Penampilan Pepe Pepe Baine dari Sanggar Siradjuddin dalam IMEX 2023 (Foto: dok. IMEX)
Penampilan Pepe Pepe Baine dari Sanggar Siradjuddin dalam IMEX 2023 (Foto: dok. IMEX)

Mengenal Tarian Api Berusia Ratusan Tahun dari Sulawesi Selatan, Terinspirasi Nabi Ibrahim

Agustinus Shindu Alpito • 23 September 2023 08:18
Ubud: Indonesian Music Expo (IMEX) digelar untuk keempat kalinya, pada 21-24 September 2023, di Puri Lukisan Ubud, Bali. Sebanyak 12 penampil dari Sumatra, Jakarta, Jawa, Bali, Nusa Tenggara Barat, Nusa Tenggara Timur, Kalimantan, Sulawesi dan Papua, menjadi representasi keberagaman musik berbasis seni tradisi di Indonesia. 
 
IMEX sendiri merupakan festival musik yang mengedepankan musik berakar seni tradisi dan budaya atau lebih populer disebut dengan istilah world music. Tak hanya menyajikan penampilan musik, festival ini juga mempertemukan para stakeholder dalam ekosistem komunitas world music global.

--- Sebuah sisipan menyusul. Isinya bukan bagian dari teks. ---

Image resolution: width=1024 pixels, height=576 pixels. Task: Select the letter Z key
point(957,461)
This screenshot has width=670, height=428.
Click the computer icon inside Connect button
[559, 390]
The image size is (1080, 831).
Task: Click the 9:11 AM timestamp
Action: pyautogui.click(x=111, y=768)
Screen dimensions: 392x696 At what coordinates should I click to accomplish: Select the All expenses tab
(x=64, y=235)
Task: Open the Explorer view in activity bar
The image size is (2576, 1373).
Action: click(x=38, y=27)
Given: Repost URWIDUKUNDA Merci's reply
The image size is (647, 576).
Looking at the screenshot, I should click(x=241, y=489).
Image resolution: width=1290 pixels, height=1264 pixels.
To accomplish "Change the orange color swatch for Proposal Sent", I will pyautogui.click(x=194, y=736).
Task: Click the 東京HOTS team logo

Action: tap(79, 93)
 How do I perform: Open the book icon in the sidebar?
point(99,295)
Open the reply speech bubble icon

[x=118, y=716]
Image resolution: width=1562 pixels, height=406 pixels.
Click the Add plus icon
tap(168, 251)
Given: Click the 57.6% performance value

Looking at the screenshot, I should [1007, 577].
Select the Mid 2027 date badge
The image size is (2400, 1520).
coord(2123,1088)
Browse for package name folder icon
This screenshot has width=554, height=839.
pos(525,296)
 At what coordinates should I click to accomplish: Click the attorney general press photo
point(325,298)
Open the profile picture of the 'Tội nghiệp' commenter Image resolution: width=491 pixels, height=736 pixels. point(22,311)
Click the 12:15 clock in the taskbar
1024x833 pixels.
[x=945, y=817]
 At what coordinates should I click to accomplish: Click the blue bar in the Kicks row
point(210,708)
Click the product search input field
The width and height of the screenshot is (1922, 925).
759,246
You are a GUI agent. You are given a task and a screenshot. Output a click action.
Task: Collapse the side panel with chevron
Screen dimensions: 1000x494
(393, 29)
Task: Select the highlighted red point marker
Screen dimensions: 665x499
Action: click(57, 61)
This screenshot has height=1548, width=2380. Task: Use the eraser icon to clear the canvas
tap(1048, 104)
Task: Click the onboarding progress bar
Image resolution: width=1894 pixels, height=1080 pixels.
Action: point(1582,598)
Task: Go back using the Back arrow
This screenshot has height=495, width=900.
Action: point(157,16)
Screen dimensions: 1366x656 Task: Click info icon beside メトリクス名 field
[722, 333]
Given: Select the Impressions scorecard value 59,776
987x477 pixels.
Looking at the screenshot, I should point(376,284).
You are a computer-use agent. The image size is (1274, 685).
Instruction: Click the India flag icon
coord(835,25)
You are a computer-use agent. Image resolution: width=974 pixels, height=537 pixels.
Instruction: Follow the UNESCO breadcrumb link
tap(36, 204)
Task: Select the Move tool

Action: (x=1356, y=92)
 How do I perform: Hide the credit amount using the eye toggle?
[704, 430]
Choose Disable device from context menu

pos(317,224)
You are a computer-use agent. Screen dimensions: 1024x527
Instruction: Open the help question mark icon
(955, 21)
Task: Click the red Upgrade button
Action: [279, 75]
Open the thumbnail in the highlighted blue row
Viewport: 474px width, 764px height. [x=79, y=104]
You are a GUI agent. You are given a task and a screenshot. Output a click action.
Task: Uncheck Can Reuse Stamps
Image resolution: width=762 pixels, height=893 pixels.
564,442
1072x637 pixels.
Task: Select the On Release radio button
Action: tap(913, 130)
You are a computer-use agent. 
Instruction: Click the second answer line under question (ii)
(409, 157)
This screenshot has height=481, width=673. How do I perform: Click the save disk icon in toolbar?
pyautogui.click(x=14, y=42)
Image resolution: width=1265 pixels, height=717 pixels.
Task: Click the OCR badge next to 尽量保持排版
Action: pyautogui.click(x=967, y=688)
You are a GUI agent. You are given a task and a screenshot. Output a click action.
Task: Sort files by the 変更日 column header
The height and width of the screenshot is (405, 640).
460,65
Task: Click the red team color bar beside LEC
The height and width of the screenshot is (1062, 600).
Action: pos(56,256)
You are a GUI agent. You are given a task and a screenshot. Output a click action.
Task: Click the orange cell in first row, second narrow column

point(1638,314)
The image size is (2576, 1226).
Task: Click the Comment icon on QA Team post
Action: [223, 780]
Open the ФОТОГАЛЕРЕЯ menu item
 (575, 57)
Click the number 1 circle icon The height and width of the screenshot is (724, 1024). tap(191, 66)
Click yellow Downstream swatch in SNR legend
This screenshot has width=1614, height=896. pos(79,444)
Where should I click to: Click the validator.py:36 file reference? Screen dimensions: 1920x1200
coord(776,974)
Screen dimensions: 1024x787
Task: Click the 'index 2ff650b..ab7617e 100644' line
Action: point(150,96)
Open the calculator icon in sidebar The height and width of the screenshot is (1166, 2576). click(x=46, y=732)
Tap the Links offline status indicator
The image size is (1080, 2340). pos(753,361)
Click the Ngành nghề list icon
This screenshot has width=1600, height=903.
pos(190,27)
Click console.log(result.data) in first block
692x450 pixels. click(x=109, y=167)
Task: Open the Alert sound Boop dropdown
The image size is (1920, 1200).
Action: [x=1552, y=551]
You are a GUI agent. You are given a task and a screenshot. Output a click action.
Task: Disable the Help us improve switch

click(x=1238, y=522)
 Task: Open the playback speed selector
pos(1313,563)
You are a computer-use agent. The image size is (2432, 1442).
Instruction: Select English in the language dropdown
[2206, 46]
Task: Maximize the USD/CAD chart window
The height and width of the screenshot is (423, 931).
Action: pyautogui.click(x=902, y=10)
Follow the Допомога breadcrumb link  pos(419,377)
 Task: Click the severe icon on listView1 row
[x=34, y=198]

Para penonton dapat berdiskusi langsung dengan para artis melalui forum, dan juga bertemu dengan pelaku industri world music.
 
Pada gelaran tahun ini, salah satu penampil yang membawa narasi sejarah menarik adalah Pepe Pepe Baine dari Gowa, Sulawesi Selatan. 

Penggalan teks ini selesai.